Render each line of the rows below as one string in a JSON list, omitting blank lines and leaving the pictures out.

▶ **EXERCISE INPUTS**:
— START —

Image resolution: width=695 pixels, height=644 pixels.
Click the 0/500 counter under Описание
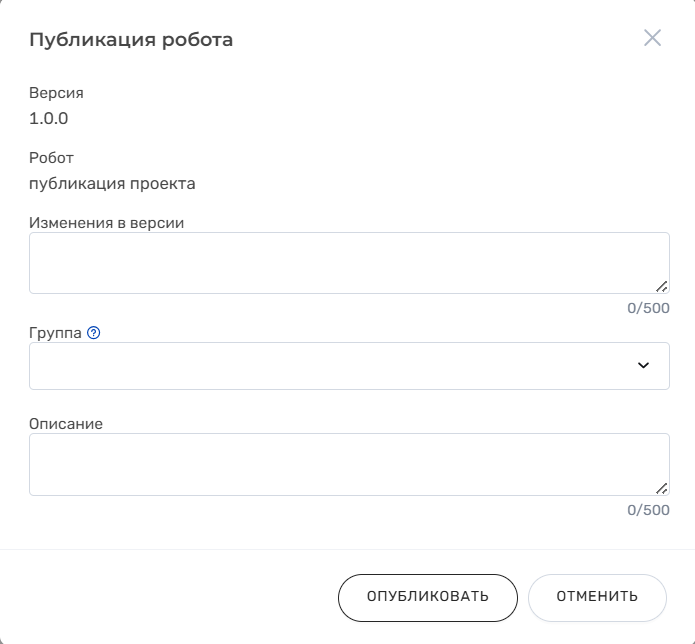(x=648, y=510)
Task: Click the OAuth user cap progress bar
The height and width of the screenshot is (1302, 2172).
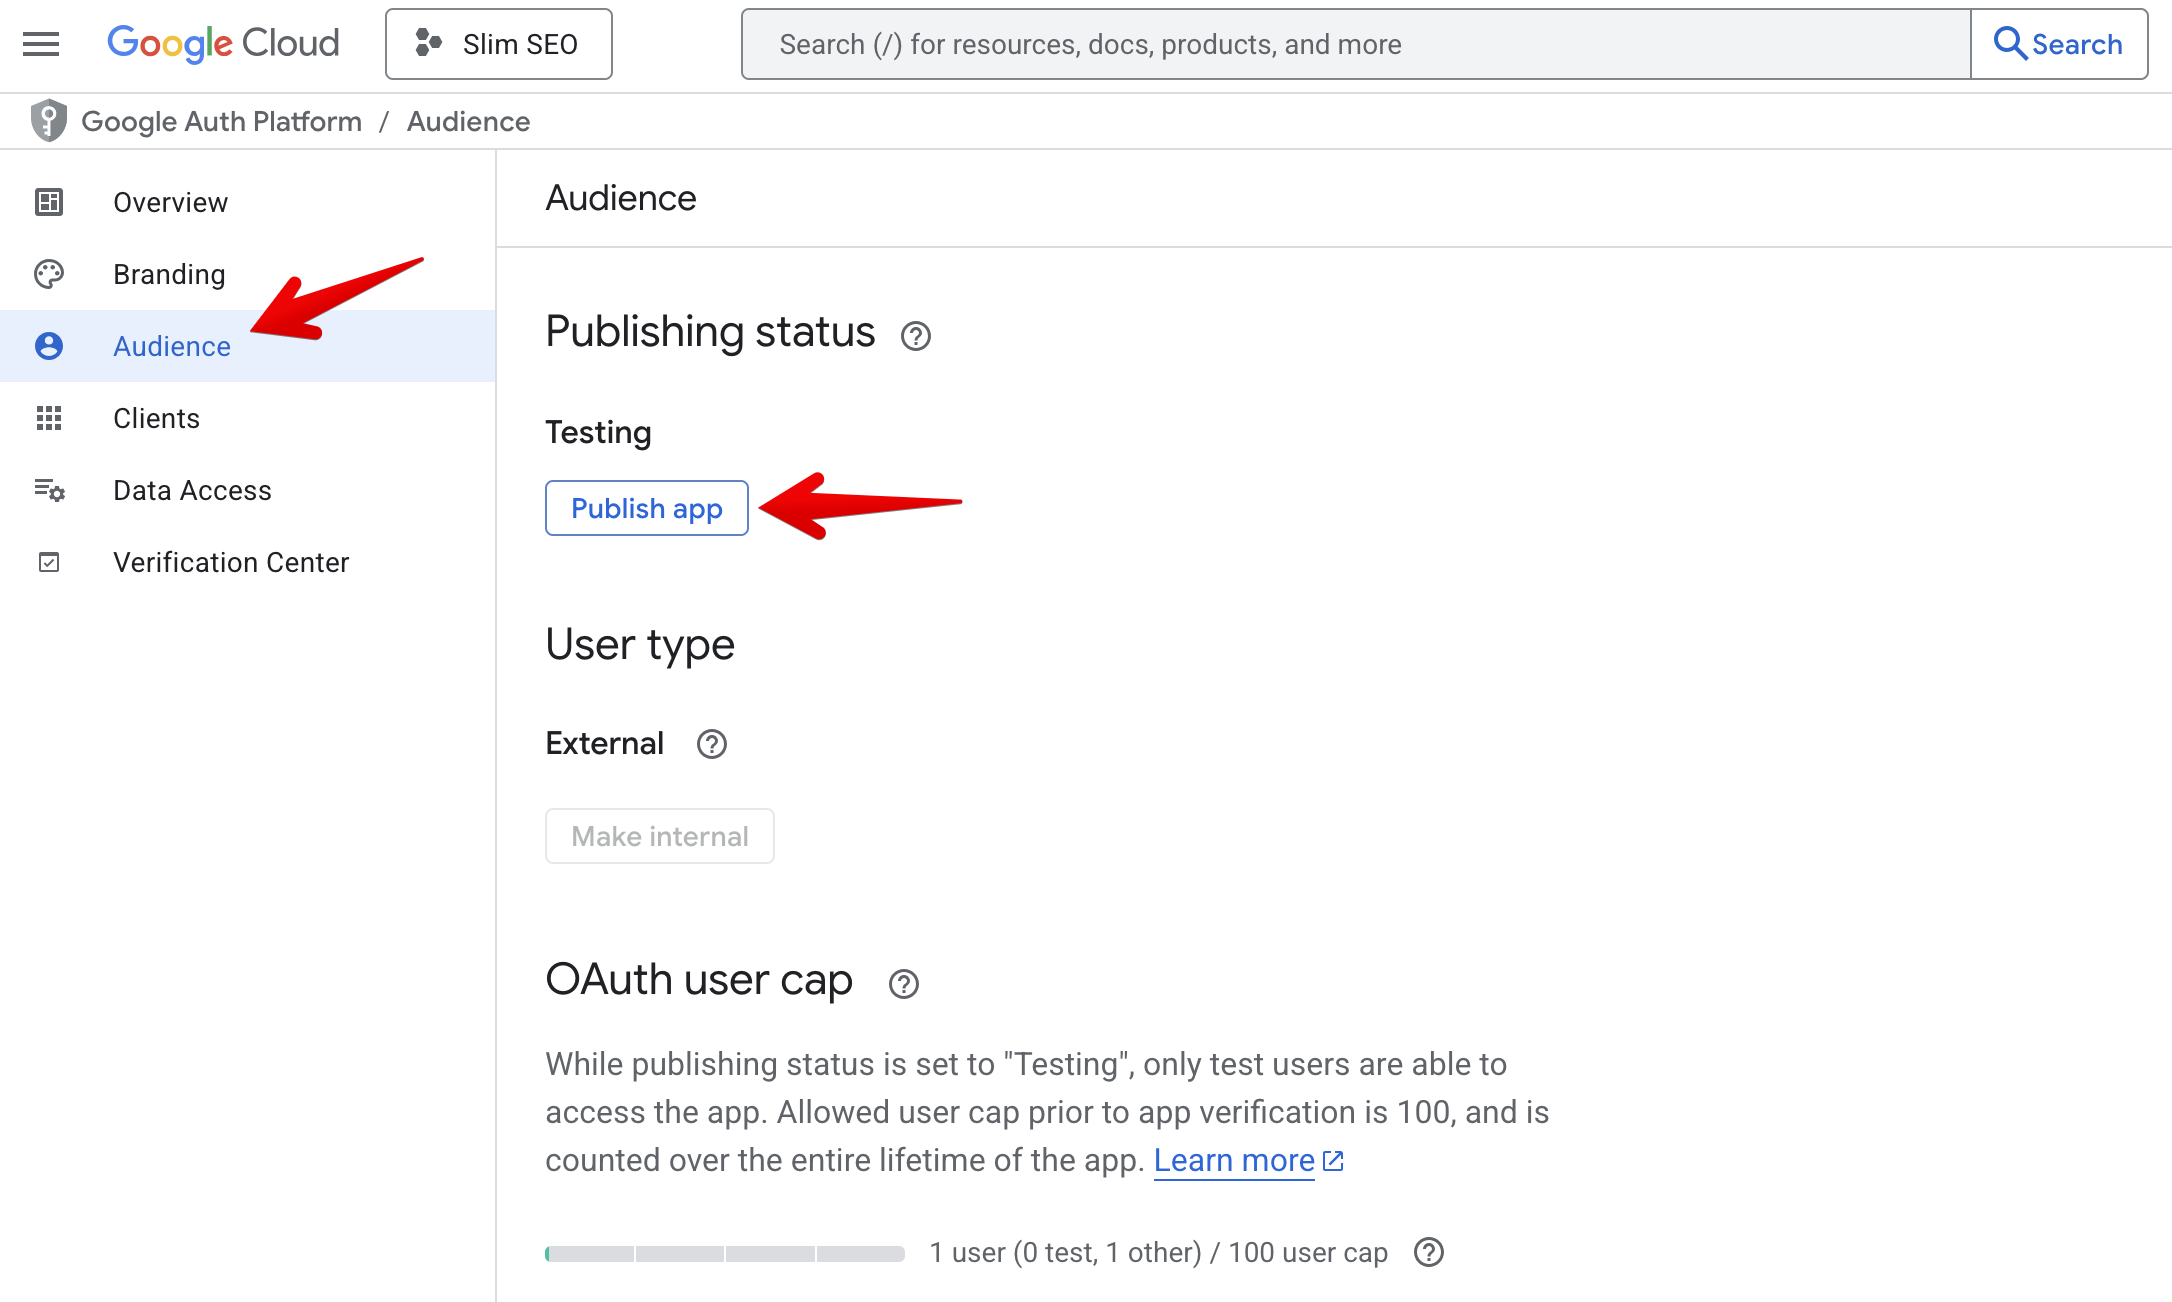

— END —

▶ **WRITTEN REPLY**:
[
  "Image resolution: width=695 pixels, height=644 pixels.",
  "Click the 0/500 counter under Описание",
  "(x=648, y=510)",
  "Task: Click the OAuth user cap progress bar",
  "The height and width of the screenshot is (1302, 2172)."
]